## Exercise instructions
Word for word, restate each of the entries below, and drop every picture.
<<<<
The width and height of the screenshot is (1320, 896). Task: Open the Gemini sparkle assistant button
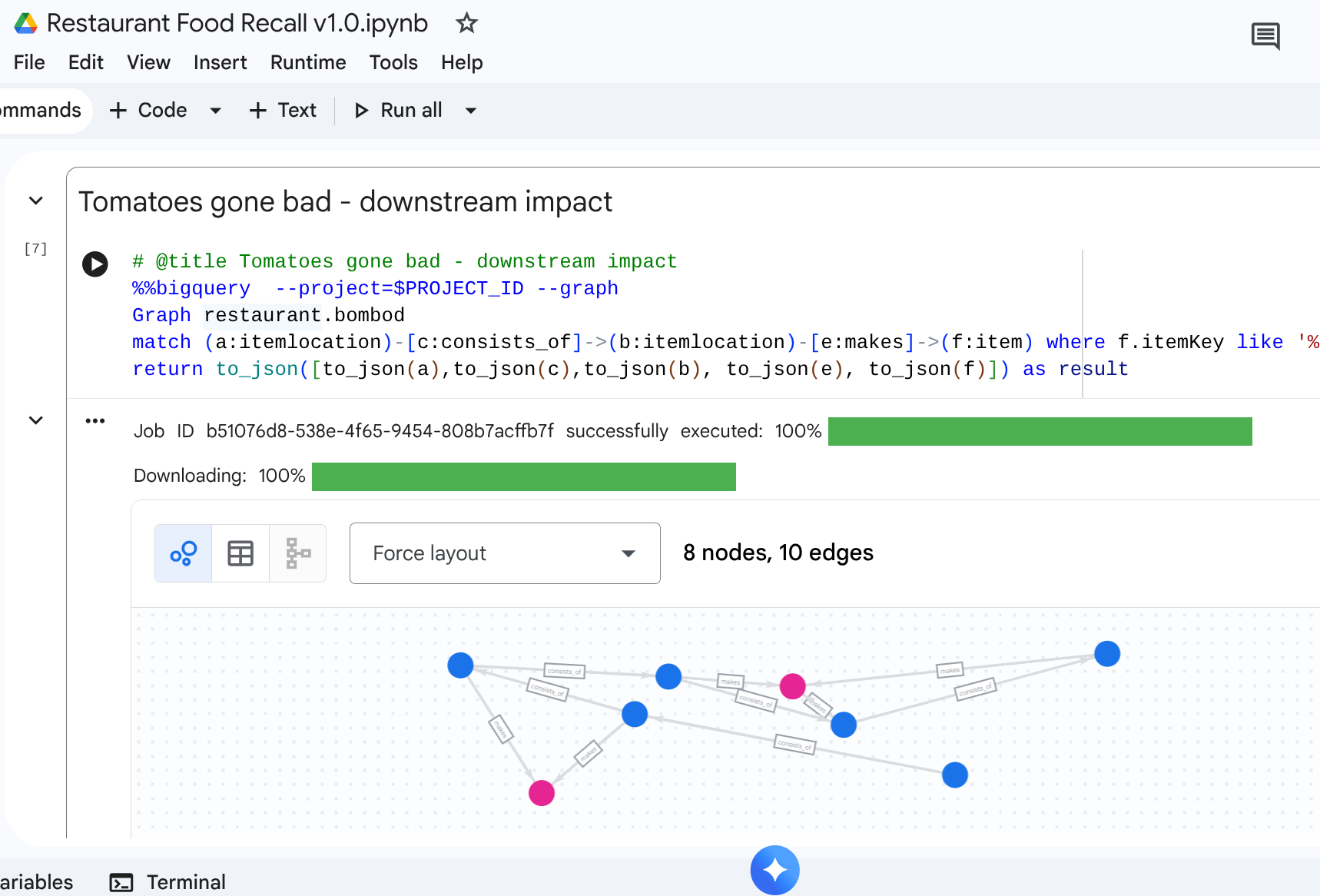click(774, 870)
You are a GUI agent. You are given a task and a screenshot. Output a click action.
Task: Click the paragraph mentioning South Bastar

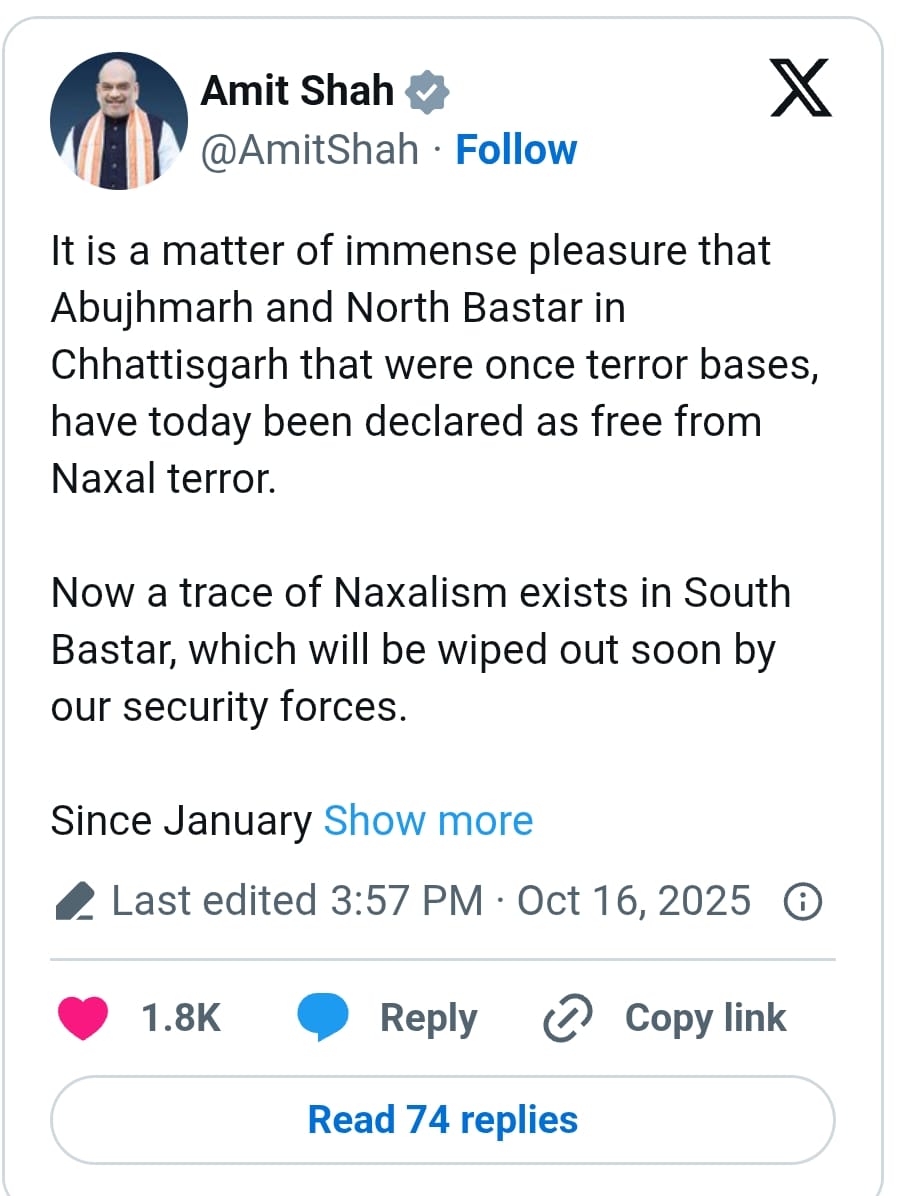point(420,650)
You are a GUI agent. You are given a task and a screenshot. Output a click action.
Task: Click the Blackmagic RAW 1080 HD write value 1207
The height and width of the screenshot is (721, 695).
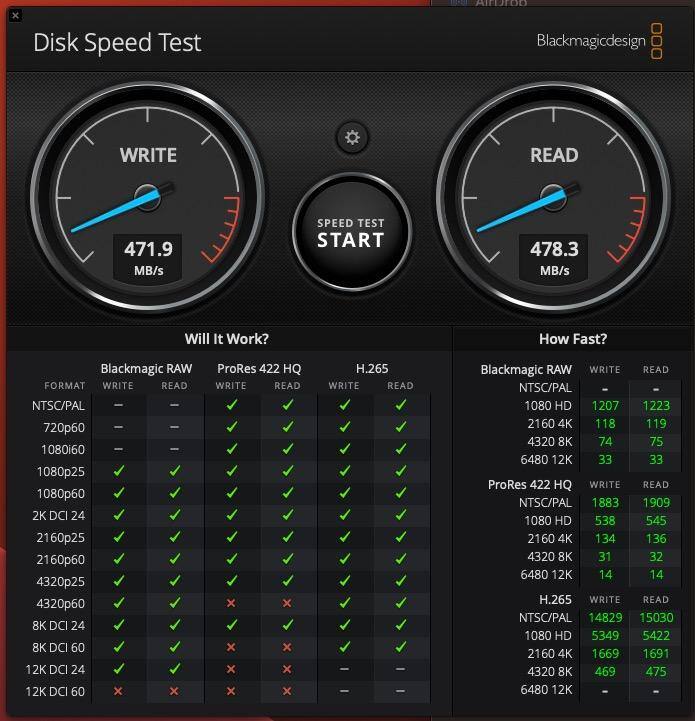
>>>>
## Solution to the problem
The width and height of the screenshot is (1320, 896). Task: Open the Gemini sparkle assistant button
click(774, 870)
You are a GUI agent. You are given a task and a screenshot. Output a click action.
Task: Click the paragraph mentioning South Bastar

point(420,650)
You are a GUI agent. You are given a task and a screenshot. Output a click action.
Task: Click the Blackmagic RAW 1080 HD write value 1207
The height and width of the screenshot is (721, 695).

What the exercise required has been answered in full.